SAN FRANCISCO -- After filming the first ''Star Wars" movie with special effects that were far from special, George Lucas spent millions to develop a complete digital editing system to populate his sequels with armies of X-wing fighters and Gungan warriors.

Then, he virtually gave it away.

''We were 10 years ahead of the commercial reality," said Bob Doris, who helped run Lucas's computer division in the '80s. ''He inspired some worthwhile ventures . . . but the innovations weren't close to paying for themselves."

So Lucas sold many of his technologies for cheap -- technologies that would later appear in home stereos, cellphones, medical imaging devices, and virtually every Hollywood studio, driving firms employing thousands.

One of the first things his team created was EditDroid, the first digital editing system. It allowed movies to be transferred to computer disks so editors won't have to fiddle with cumbersome film reels.

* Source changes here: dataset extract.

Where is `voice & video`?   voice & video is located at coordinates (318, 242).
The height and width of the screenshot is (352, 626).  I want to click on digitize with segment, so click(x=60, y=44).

Lucas sold that technology to Avid Technology Inc., which went on to sell the forerunner of modern movie-editing bays.

Apple Computer Inc. chief executive Steve Jobs paid $10 million for the team that became Pixar Inc., and the movie company went on to make billions.

In fact, dozens of groundbreaking technologies were developed at Lucasfilm Ltd.'s San Rafael, Calif., headquarters, known as Skywalker Ranch.

Besides the Industrial Light & Magic division for special effects, Lucasfilm for movie production, Skywalker Sound for audio post-production, and LucasArts for video games, he inspired Sonic Solutions and Digital Domain.